▶ TEXT SHOWN:
SUMMARY OF THE INVENTION

One embodiment is to provide a solid electrolyte that can improve water stability without deteriorating ion conductivity and battery performance.

Another embodiment is to provide a manufacturing method of the solid electrolyte.

Another embodiment is to provide an all-solid-state battery including the solid electrolyte.

One embodiment provides a solid electrolyte, comprising:

• • a sulfur compound represented by Chemical Formula 1 below and contains B in an amount of 10 ppm to 100,000 ppm.

Li_7-xPS_6-xCl_1-yBr_y  [Chemical Formula 1]

(In the Chemical Formula 1, 1<x<2, 0≤y<1)

The solid electrolyte is represented by Chemical Formula 2.

Li_7-xPS_6-xB_zCl_1-yBr_yO_3/2z  [Chemical Formula 2]

(In the Chemical Formula 2, 1<x<2, 0≤y<1, and 0<z≤0.5).

The B content is 1,000 ppm to 100,000 ppm.

The solid electrolyte is of the argyrodite type.

Another embodiment provides a manufacturing method for solid electrolyte, comprising:

• • preparing a mixture by mixing a compound containing lithium-containing sulfide, P and S-containing sulfide, CI-containing compound and B-containing compound; producing a pellet by compressing the mixture; and heat treating the pellet, wherein, the B-containing compound is H₃BO₃, Li₃BO₃, BBr₃, BCl₃ or a combination thereof.

The mixing is carried out at a speed of 100 rpm to 2,000 rpm.

The compression is carried out under a pressure of 100 MPa to 500 MPa.

The heat treatment process is carried out at 400° C. to 600° C.

Another embodiment provides an all-solid-state battery including a negative electrode positive electrode and the solid electrolyte positioned between the negative electrode and the positive electrode.

The solid electrolyte according to one embodiment can exhibit excellent output characteristic and cycle-life characteristic of the all-solid battery.

▶ ROWS:
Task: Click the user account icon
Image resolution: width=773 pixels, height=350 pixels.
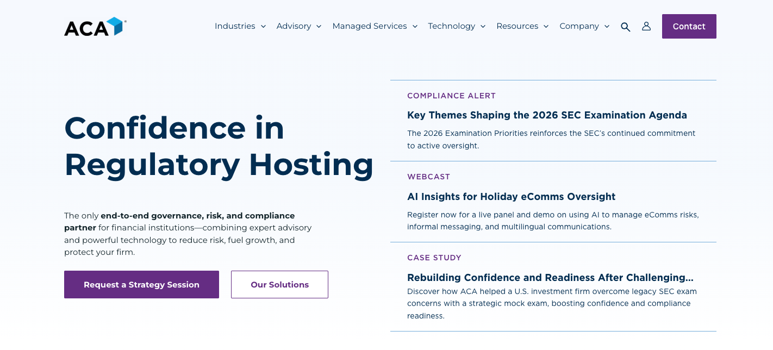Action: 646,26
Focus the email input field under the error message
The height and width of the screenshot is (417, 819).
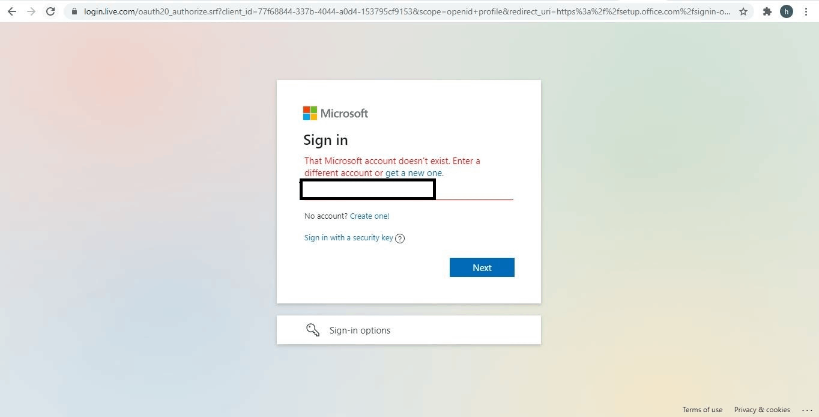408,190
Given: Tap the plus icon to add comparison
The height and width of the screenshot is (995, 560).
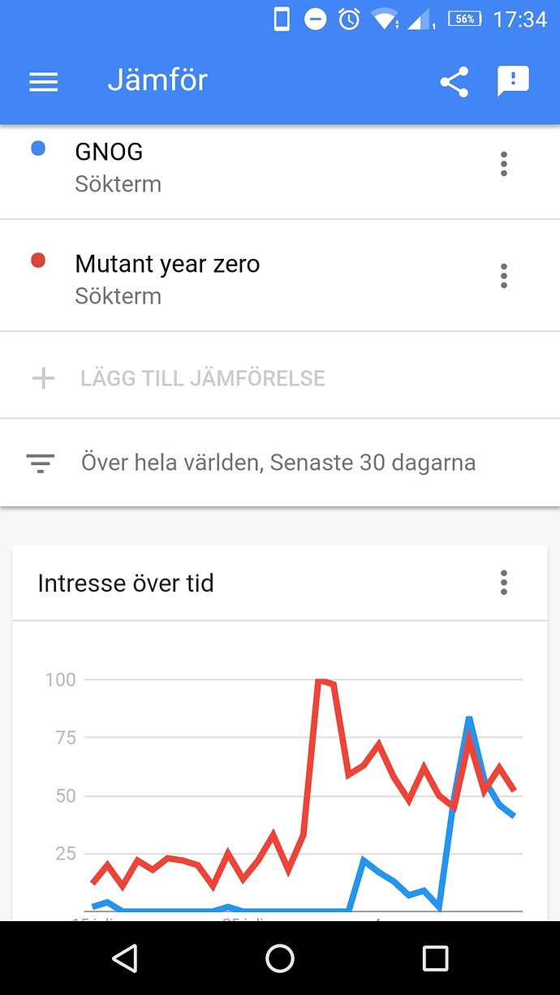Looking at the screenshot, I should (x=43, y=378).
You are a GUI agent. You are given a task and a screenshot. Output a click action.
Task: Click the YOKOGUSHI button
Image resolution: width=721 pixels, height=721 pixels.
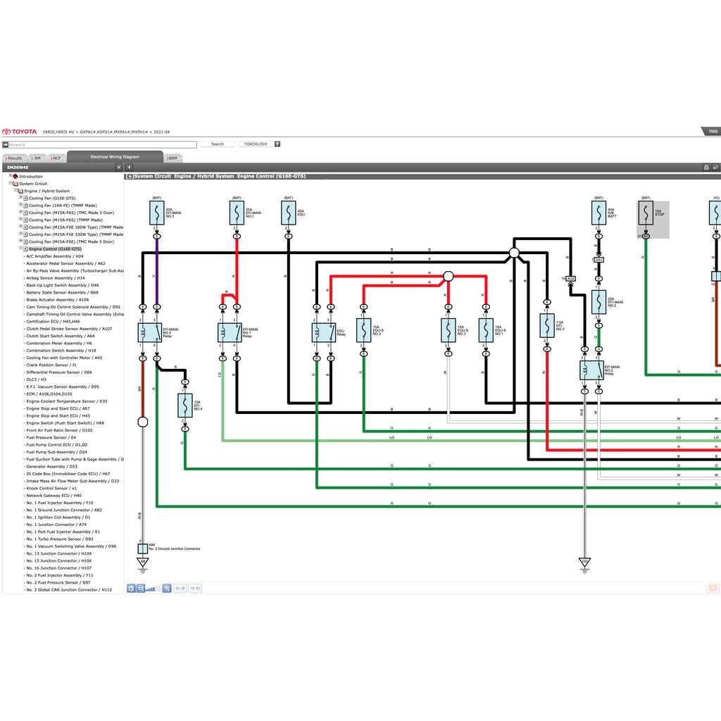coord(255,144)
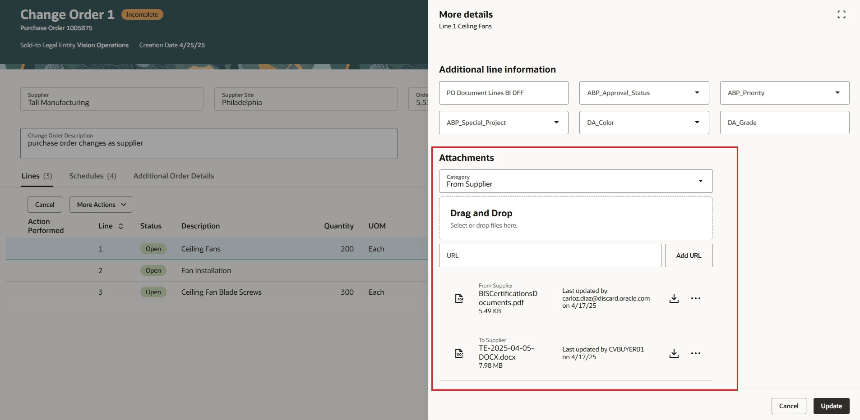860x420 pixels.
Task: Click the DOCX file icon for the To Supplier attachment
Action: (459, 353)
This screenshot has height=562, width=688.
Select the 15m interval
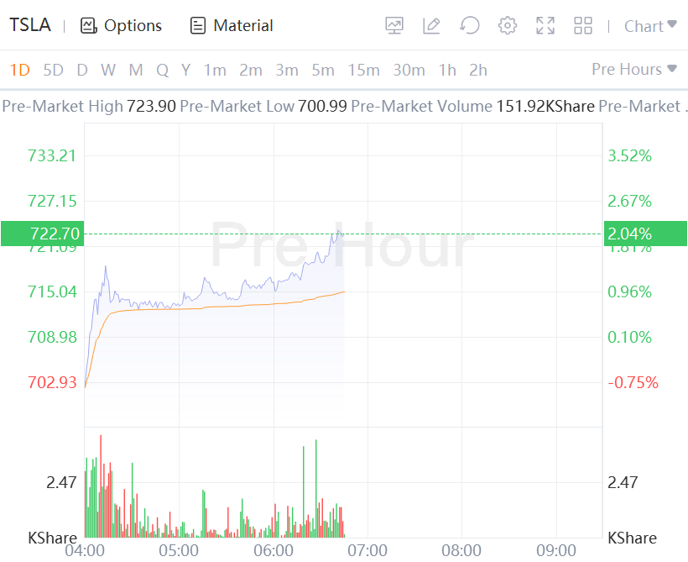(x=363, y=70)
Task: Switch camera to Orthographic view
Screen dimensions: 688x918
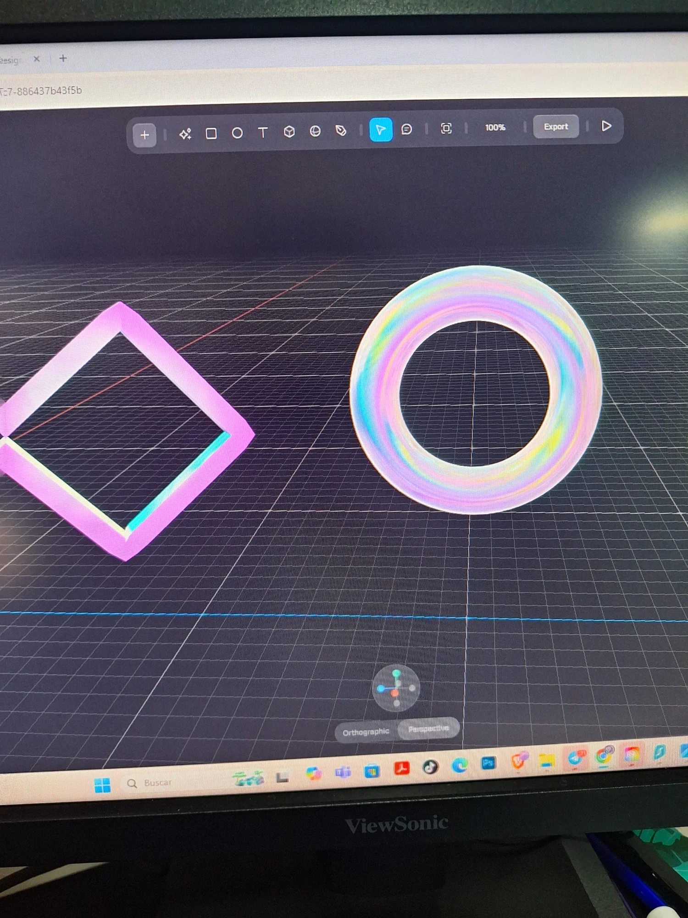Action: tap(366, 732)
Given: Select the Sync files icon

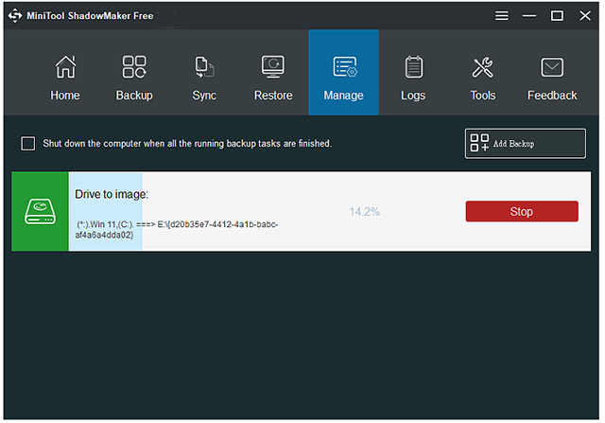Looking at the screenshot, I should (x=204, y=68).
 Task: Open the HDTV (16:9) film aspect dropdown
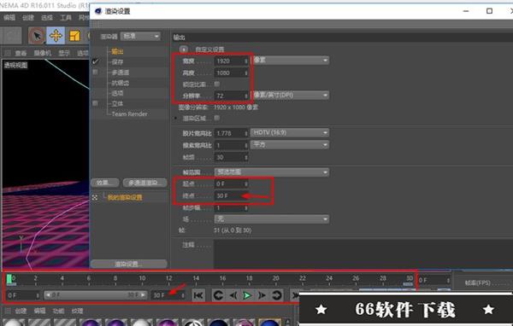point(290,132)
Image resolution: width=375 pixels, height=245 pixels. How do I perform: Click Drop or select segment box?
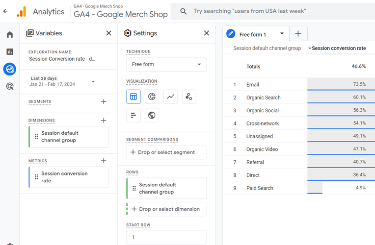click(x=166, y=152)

▶ DIRECTIONS:
Copy out the solid electrolyte summary between "The heat treatment" and "the all-solid battery.", inclusive. The listing isn't needed for this.

▶ EXERCISE ANSWER:
The heat treatment process is carried out at 400° C. to 600° C.

Another embodiment provides an all-solid-state battery including a negative electrode positive electrode and the solid electrolyte positioned between the negative electrode and the positive electrode.

The solid electrolyte according to one embodiment can exhibit excellent output characteristic and cycle-life characteristic of the all-solid battery.